Responding to the Energy Information Administration (EIA) request for comments on proposed changes to its procedures for making revisions to its weekly announcements of storage survey results (see Daily GPI, Jan. 10), the Federal Energy Regulatory Commission staff recommended that revisions of seven Bcf or more be announced as soon as possible during normal business hours.

The comments submitted by William F. Hederman, director of FERC’s Office of Market Oversight and Investigations (OMOI), said staff believed EIA’s proposal to post a notification of an upcoming revision on its website and send the same notification out to its e-mail list serve would be adequate to warn the market of a change. One of EIA’s proposed alternatives would have the agency making a change at any time after sending out a notification two hours in advance.

Currently EIA makes any changes to previous weeks’ results only on Thursday at the same time a new survey is announced. It had proposed changing this policy to either make changes of 15 Bcf or more immediately, with notification, or on the first federal workday in the week following an erroneous report. The FERC staff urged EIA to “be proactive in notifying markets when material data reporting errors cause the weekly natural gas storage report (WNGSR) to be inaccurate….Prompt and flexible notice that a material error has occurred, with a correction to follow in due course, could avoid trading based on inaccurate information.”

Noting that seven Bcf is the current threshold for any revisions, FERC suggested that be maintained, saying the 15 Bcf proposed trigger for expedited revisions is too high. “In some months, WNGSR postings that vary from market expectations by even half this amount can cause significant price movement for the NYMEX natural gas futures contract.”
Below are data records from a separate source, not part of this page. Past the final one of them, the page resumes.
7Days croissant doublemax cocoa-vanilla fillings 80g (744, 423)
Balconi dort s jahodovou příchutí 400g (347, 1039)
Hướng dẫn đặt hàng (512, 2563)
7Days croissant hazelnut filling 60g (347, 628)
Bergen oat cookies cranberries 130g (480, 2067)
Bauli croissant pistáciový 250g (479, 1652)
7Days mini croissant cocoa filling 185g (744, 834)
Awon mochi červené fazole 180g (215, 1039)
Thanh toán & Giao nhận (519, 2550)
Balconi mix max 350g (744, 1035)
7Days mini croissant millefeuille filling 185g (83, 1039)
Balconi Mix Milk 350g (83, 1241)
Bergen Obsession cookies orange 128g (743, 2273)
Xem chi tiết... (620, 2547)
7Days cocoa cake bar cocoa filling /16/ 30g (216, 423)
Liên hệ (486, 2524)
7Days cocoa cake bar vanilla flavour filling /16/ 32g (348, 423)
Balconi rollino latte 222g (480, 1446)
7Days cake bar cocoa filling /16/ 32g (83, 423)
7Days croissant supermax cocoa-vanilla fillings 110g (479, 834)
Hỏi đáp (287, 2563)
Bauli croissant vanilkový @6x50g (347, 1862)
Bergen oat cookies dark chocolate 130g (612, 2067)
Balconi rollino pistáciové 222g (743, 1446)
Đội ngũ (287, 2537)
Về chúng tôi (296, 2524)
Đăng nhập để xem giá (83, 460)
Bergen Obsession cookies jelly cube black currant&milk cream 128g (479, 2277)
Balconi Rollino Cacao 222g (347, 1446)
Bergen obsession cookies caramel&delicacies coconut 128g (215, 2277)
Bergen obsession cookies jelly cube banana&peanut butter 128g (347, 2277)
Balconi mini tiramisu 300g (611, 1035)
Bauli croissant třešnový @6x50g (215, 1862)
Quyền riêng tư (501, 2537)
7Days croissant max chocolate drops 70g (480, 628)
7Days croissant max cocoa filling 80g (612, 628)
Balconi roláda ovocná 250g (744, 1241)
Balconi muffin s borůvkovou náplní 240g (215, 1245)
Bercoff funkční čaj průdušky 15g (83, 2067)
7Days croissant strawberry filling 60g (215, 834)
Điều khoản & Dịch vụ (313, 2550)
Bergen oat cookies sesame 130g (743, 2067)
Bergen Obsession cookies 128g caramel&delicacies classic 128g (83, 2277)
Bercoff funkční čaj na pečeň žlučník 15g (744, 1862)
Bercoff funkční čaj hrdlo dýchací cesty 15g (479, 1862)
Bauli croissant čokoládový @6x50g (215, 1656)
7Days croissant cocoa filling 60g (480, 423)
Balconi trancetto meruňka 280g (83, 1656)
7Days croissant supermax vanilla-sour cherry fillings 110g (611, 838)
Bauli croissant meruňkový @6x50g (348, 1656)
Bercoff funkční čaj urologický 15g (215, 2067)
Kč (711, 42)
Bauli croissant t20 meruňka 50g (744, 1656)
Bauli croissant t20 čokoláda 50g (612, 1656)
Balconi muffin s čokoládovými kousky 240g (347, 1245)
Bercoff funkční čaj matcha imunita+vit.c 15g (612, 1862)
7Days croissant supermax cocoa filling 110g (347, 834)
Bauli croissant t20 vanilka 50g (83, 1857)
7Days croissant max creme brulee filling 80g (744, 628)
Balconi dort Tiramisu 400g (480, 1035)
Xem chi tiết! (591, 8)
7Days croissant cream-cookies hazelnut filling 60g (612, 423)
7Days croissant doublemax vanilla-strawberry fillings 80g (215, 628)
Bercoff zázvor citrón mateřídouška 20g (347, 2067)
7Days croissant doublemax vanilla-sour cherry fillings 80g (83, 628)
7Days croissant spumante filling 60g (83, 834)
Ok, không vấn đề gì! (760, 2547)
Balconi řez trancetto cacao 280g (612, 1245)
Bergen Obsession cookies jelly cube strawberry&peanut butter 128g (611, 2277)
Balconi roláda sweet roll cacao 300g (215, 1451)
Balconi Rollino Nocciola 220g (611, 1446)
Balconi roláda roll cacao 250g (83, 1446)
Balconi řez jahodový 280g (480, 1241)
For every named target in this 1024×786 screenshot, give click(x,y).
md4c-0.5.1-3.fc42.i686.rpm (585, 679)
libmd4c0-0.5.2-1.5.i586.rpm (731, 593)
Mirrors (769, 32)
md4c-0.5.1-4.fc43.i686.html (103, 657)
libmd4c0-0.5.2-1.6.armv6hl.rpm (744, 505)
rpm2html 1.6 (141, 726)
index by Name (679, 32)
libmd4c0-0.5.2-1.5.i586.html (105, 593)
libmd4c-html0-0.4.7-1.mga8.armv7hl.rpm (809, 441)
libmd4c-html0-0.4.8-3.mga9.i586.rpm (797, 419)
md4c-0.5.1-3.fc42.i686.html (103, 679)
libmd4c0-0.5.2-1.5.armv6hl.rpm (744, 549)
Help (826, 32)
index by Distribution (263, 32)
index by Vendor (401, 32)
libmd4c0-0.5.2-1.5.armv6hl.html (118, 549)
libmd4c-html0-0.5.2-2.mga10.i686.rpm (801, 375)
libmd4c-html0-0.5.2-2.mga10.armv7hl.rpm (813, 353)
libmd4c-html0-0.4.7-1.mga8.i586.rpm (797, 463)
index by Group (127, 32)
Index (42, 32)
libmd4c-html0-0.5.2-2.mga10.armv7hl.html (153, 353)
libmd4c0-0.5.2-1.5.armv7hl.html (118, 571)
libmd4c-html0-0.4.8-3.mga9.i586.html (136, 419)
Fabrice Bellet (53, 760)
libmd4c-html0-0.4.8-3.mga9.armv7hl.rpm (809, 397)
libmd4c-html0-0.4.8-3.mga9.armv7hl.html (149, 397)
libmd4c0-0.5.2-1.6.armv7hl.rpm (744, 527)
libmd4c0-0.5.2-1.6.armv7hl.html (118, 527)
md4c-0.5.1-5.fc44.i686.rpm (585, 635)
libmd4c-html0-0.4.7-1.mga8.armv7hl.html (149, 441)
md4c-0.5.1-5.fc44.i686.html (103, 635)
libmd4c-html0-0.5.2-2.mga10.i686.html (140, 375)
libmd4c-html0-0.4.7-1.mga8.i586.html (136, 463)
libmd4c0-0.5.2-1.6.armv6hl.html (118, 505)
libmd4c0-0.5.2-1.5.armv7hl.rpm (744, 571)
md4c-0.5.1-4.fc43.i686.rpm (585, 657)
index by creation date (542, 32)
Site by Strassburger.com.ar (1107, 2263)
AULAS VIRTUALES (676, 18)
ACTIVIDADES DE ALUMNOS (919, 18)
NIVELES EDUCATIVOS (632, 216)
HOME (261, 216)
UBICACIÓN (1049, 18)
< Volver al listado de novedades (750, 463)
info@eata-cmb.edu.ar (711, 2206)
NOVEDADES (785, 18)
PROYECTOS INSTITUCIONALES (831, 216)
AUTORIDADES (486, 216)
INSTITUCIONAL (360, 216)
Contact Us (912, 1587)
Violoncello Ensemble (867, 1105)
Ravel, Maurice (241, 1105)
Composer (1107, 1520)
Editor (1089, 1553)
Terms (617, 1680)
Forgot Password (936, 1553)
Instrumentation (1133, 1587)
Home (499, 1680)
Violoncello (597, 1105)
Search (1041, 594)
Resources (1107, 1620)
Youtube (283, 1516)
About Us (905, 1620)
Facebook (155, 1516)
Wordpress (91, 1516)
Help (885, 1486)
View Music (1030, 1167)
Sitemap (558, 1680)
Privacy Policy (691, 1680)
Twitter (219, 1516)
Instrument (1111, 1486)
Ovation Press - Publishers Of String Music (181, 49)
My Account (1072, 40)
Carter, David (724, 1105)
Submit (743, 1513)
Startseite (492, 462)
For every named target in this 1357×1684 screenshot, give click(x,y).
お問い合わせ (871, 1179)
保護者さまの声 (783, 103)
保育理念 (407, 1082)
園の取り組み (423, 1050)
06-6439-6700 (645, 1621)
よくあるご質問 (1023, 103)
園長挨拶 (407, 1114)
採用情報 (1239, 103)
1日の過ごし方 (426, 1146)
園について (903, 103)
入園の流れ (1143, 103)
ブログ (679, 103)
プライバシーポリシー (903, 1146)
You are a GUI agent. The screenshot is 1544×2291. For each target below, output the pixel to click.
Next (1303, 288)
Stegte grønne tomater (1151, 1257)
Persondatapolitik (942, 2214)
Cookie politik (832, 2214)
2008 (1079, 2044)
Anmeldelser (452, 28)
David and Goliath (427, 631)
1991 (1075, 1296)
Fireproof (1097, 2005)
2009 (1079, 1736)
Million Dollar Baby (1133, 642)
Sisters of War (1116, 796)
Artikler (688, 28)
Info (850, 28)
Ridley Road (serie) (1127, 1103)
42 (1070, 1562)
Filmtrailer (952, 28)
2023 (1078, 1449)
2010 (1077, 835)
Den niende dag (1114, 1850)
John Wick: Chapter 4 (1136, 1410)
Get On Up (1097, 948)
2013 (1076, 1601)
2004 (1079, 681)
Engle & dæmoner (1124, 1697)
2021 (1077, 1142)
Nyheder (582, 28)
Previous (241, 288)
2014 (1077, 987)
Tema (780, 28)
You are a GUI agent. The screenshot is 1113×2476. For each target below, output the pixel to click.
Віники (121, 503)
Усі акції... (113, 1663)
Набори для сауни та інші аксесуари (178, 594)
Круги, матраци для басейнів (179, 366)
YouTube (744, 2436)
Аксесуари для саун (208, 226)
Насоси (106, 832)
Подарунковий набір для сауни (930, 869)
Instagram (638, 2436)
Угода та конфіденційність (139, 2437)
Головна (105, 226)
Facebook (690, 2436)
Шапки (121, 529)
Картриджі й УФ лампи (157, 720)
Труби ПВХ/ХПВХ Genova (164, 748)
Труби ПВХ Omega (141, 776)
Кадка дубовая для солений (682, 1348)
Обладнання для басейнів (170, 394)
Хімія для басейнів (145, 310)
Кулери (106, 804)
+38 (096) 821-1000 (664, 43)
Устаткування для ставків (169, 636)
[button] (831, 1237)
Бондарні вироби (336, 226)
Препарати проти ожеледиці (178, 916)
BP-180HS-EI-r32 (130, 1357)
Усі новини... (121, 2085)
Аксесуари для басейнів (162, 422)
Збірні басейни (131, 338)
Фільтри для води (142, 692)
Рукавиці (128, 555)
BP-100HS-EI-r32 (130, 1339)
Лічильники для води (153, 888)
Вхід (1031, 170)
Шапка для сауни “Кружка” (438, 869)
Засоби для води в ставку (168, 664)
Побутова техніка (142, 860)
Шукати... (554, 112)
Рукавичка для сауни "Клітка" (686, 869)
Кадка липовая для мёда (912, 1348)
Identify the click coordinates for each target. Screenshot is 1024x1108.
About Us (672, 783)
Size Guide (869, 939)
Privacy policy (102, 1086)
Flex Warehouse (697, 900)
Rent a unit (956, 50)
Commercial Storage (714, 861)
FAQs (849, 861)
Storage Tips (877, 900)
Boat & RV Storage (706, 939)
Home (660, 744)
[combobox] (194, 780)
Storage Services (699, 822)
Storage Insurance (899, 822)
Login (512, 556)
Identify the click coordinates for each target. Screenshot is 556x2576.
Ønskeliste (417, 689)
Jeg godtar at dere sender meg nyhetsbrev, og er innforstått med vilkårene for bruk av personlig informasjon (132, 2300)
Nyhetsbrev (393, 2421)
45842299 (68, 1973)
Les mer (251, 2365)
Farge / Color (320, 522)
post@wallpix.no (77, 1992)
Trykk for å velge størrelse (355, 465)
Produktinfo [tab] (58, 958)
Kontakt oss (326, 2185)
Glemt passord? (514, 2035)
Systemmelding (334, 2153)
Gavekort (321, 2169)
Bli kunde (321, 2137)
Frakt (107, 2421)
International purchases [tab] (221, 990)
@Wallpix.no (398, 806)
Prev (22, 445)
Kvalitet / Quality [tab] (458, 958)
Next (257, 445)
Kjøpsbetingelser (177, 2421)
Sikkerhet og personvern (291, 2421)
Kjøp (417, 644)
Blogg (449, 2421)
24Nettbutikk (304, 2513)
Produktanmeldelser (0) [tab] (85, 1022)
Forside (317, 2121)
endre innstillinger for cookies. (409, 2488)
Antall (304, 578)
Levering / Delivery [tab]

An OMOI investigation into an erroneous storage report on Nov. 24, 2004 which led to a market spiral, concluded that the error increased costs to consumers through the month of December by between $200 million and $1 billion (see Daily GPI, Dec. 20, 2004). The Commission’s preliminary findings were that the erroneous report occurred because a clerk employed by one of the survey respondents sent in the wrong spreadsheet. That respondent, Dominion Energy, has since changed its procedures to give each of its weekly spreadsheets a different name to reduce the possibility of another mix-up.

The main suggestion coming from two veteran natural gas associations responding to EIA’s call for comments on its revision policy was for the agency to improve its procedures for collecting and vetting the data it receives from companies, so that after-the-fact revisions will be unnecessary (see Daily GPI, Feb. 8). The Natural Gas Supply Association proposed a 10 Bcf trigger for expedited revisions.

An EIA spokesman told NGI that the 15 Bcf had simply been a suggestion. He said he did not expect EIA would have a new policy determined until the spring, possibly in May.